Don't forget about America Online, which is buying up big names by Global Network Navigator, WAIS Inc. and WebCrawler in its own effort to launch a nationwide Internet service of its very own.

This is the beginning of a new trend: more on-line services will begin offering full, unrestricted Internet service as well as their own custom content. This trend will have several effects, positive and negative. Most notably, it will give more people access to the Internet. It will also blur the line of where the on-line service ends and where the Internet begins. (For example, today users of America Online's "Reference Desk" area can access a combination of AOL content -- like an encyclopedia -- and information from the Internet -- like a library catalog -- without really noticing any difference.)

Plus, this trend makes it harder for people like me to explain the difference between the Internet and the on-line services. Sigh.

On the Cutting Edge

Speaking of AOL, I've tried America Online's graphical Web browser for the Mac, which works pretty well although it's still in beta testing. Graphics are handled in an interesting way: the GIF images that are so common on the World Wide Web aren't sent to your computer as GIFs at all: they are sent in a format called ART. ART is a proprietary graphics encoding format that's supposed to offer better compression than GIF or JPEG. AOL receives the GIFs at high speed from the Web site, then re-encodes them as ART before sending the images to you.
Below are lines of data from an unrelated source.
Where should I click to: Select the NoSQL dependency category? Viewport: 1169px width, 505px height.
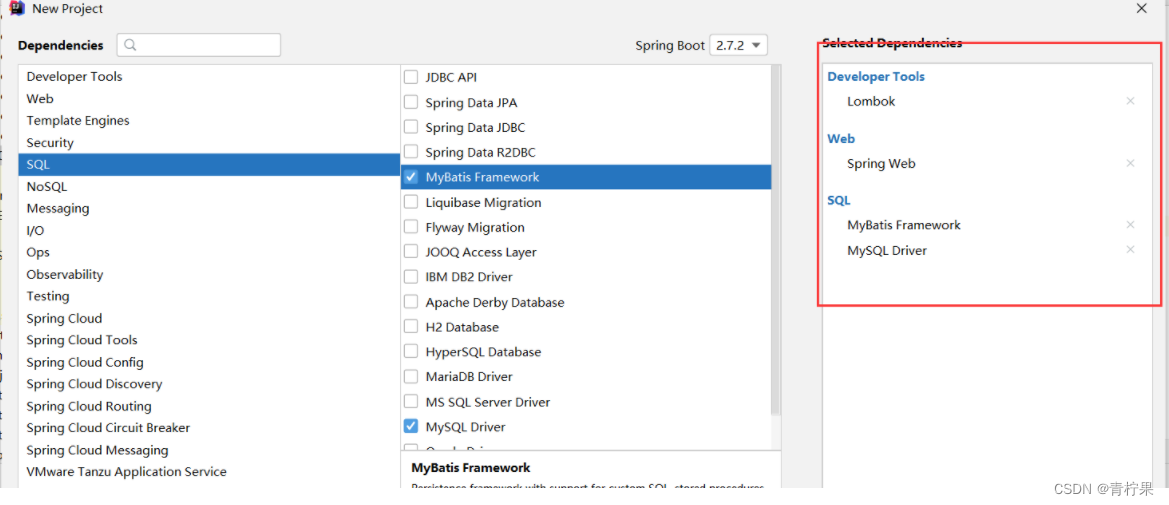point(46,186)
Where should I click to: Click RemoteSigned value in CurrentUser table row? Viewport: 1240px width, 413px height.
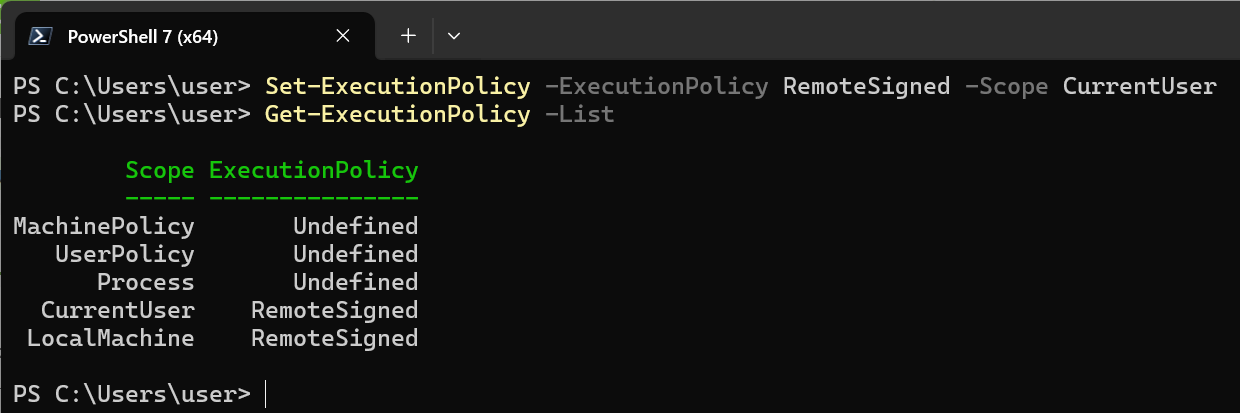click(334, 310)
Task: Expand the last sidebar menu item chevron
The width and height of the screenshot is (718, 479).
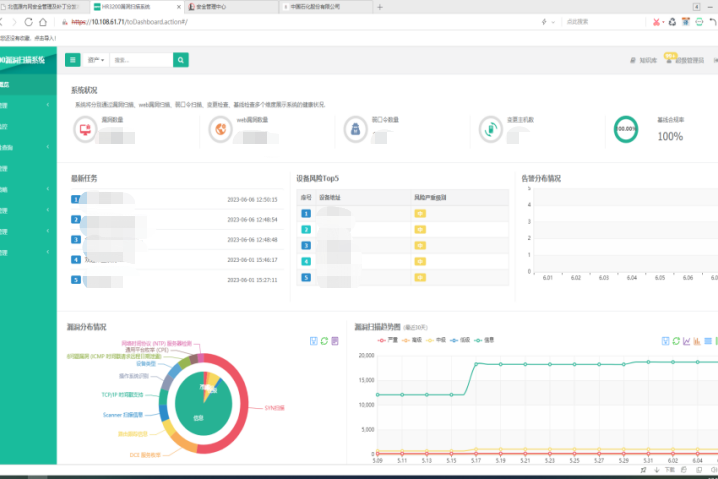Action: coord(48,252)
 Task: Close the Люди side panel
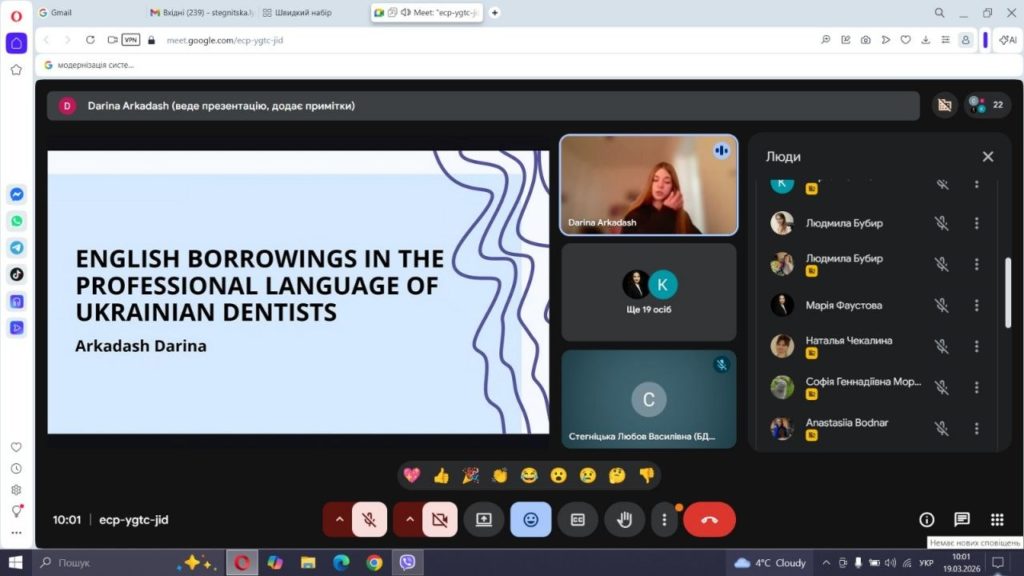988,157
Except to see other services using ART sometime soon. Word has it that eWorld has already licensed the technology „ given that eWorld's client software is already based on AOL's, that's hardly a surprise.
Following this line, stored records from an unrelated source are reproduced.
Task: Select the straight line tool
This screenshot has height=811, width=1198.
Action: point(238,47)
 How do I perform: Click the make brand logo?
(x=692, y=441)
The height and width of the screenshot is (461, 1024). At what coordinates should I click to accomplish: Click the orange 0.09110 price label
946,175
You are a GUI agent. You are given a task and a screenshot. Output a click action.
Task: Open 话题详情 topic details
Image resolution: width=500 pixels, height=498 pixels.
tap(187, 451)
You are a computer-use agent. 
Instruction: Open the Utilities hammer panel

GEnie, General Electric's quark of an on-line service (being small and insignificant, but having an electrical charge :-) is working diligently to make a name for itself in the burgeoning world of on-line services. Software developer Interplay Productions is developing two on-line games exclusively for GEnie. The first, slated for an August release, will be a deluxe version of the popular game Descent, featuring new game variations, tournament play and new levels added weekly. The second title has yet to be announced.

More from the sounds-cool-if-it-isn't-vaporware department: CompuServe says it is developing a technology to bring video images and real-time text transmission to its service by the end of the year. The product, called CompuServe Viewer, will provide still video images, refreshed once every 30 seconds and real-time closed captioned text. The first company to demonstrate the service will be Cable News Network. So, CIS users will be able to watch CNN (well, see occasional still pictures from CNN) while reading the captioning. Too bad they can't send real-time audio. Oh well, maybe in another year or three.

Wow, they're cooperating!

The big three on-line services -- Prodigy, CompuServe, and America Online, are taking the first steps toward interacting with each other. The on-line moguls are considering creating direct links between their computers to speed up (and improve the reliability of) popular services such as e-mail, games and chat services. AOL users and CompuServe users chatting with each other? It seems far-fetched, but it may be in the works.

What can this mean? Not only are the on-line services and Internet meshing to become one, but the on-line services are considering meshing some of their services together. Could this be the beginning of a true universal information network, a massive cooperative cyberspace where information from every service is available at our fingertips for only pennies? Don't hold your breath, kids.